▸ TASK BRIEF: Please repeat exactly the lines from the one containing "Instruction: Click the" through the last line of the records below, both included, and leave out any pictures.
───── PROVIDED DATA ─────
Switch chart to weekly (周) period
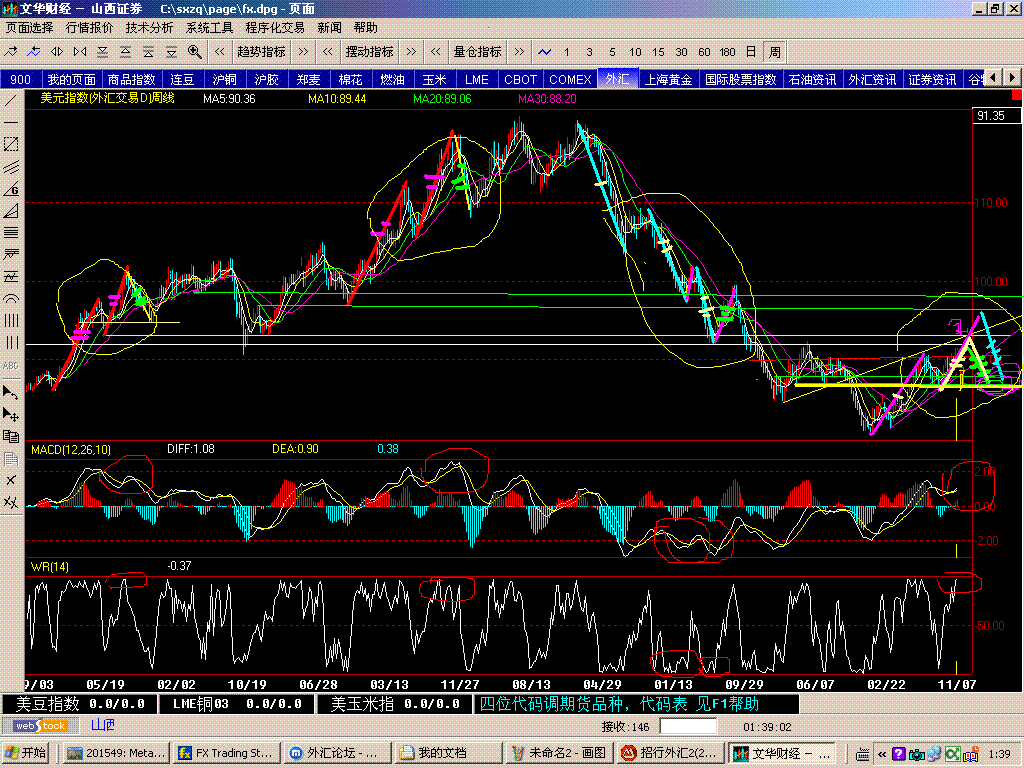Image resolution: width=1024 pixels, height=768 pixels. point(774,52)
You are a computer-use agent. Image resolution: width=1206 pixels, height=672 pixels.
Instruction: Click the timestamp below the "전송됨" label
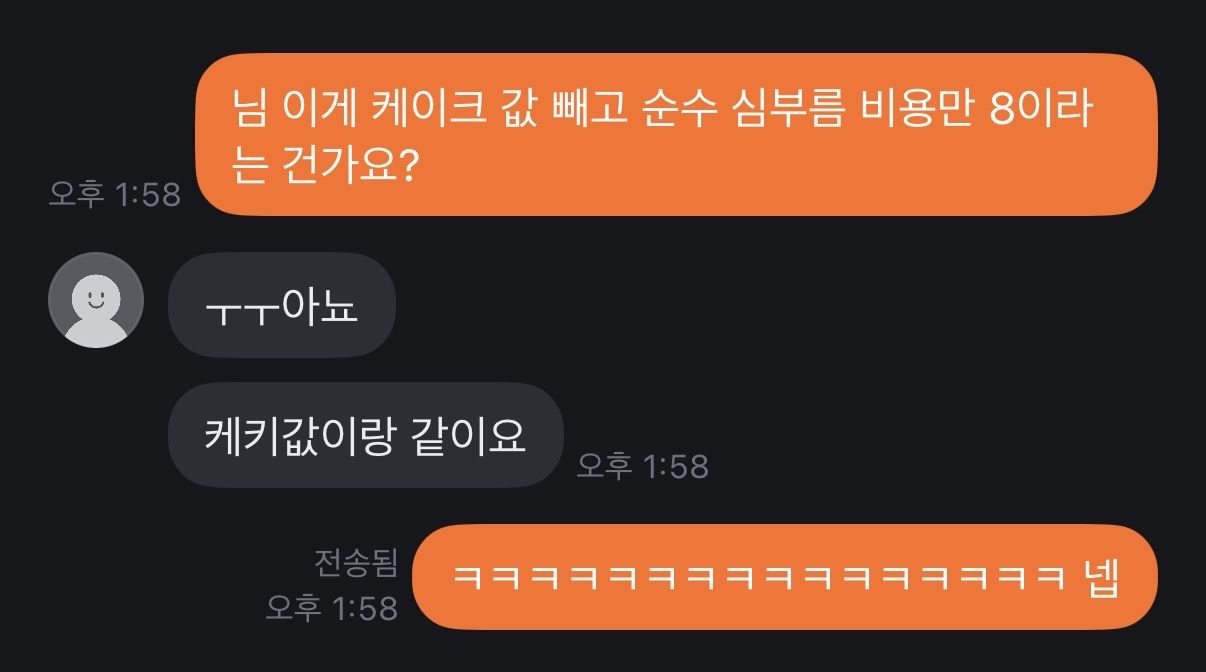pyautogui.click(x=332, y=607)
─────
▸ ANSWER BOX:
Instruction: Click the timestamp below the "전송됨" label
pyautogui.click(x=332, y=607)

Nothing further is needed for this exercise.